Antibody Drug Conjugate (ADC)

Source: Roche

The goal is to create a new molecule that essentially is greater than the sum of its parts by making it more targeted, like a guided missile against the cancer cells.

With normal monoclonal antibodies, they bind to atarget antigen that is a tumor-specific antigen on the surface of a tumour cell. With an ADC, the monoclonal antibody part of the molecule still latches onto the target antigen in the same way, but in this case it now has a powerful cytotoxic attached to potentiate the effect.

As Emeril would say, “Bam!”

You can see a video of how the ADC technology works HERE.

Unfortunately, the site only allows you to watch it there or download the video; it’s not easily sharable with others, short of emailing it.  Sadly, I couldn’t embed it here on the blog post for easy consumption either.

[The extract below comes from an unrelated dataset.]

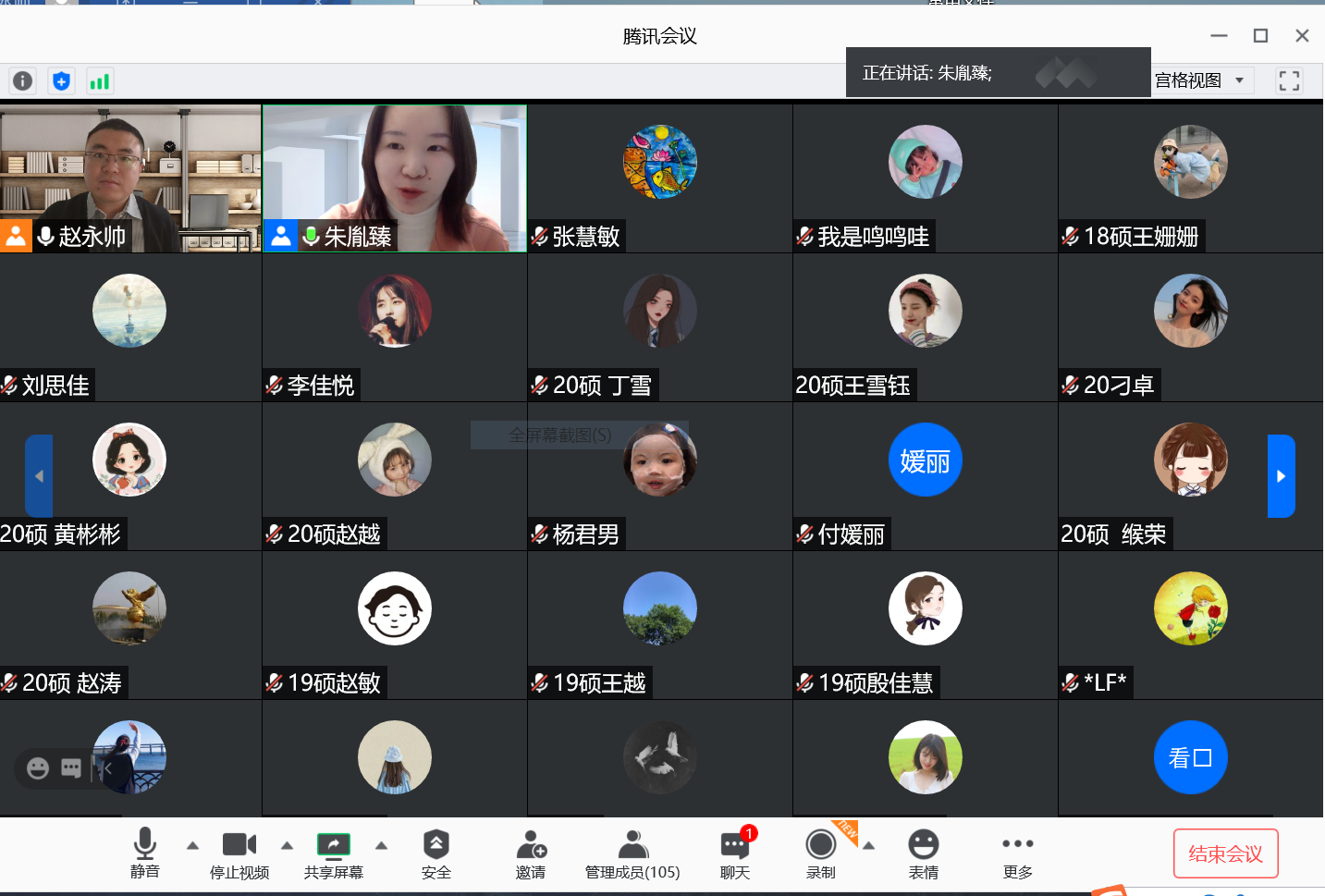Image resolution: width=1325 pixels, height=896 pixels.
Task: Open the 表情 emoji reactions
Action: click(x=923, y=853)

A nicer way would have been to put the educational videos on a company YouTube channel and allow it to be shared through social media via Facebook, Twitter etc. Imagine clicking on a link in Twitter and being taken to YouTube on your iPad, iPhone or Android smartphone?  Or watching an embedded video on someone’s blog post?

That’s a much more fun and immediate way to communicate ideas and technology from a medical or scientific learning perspective than a old fashioned static website.

It is good to see Pharma and Biotech companies active on social media, but they have a long way to go yet in terms of how they can help improve learning about the science behind new cancer research and development in an integrated way that helps the end users, ie the scientists, healthcare professionals, patients in clinical trials and analysts who might be interested.

We really do need to get away from the old web 1.0 world into the 21st century of sharing ideas, tools and medical or scientific information using social media in the web 2.0 era.

That said, there are some advanced ADC’s in clinical development at the moment.  The three leading compounds I’ve come across so far are:

  • Brentuximab vedotin (Seattle Genetics) in Hodgkin Lymphoma (HL) and systemic anaplastic large cell lymphoma (ALCL) targets CD30 and now has a brand name, Adcetris.
  • T-DM1 (Roche/Genentech) in HER2+ breast cancer
  • SGN-75 (Seattle Genetics) in RCC and NHL

Overall though, Roche/Genentech probably have the largest active research in this area, with a large portfolio of agents in development across a multitude of different tumour types.  You can check out this full ADC pipeline here.

Seattle Genetics have a couple of abstracts on their ADCs at ASCO this year and Roche have an abstract on the phase III EMILIA trial comparing T-DM1 with lapatinib plus capecitabine in metastatic breast cancer, all on Monday 6th that I hope to check out, that is if the sessions don’t clash!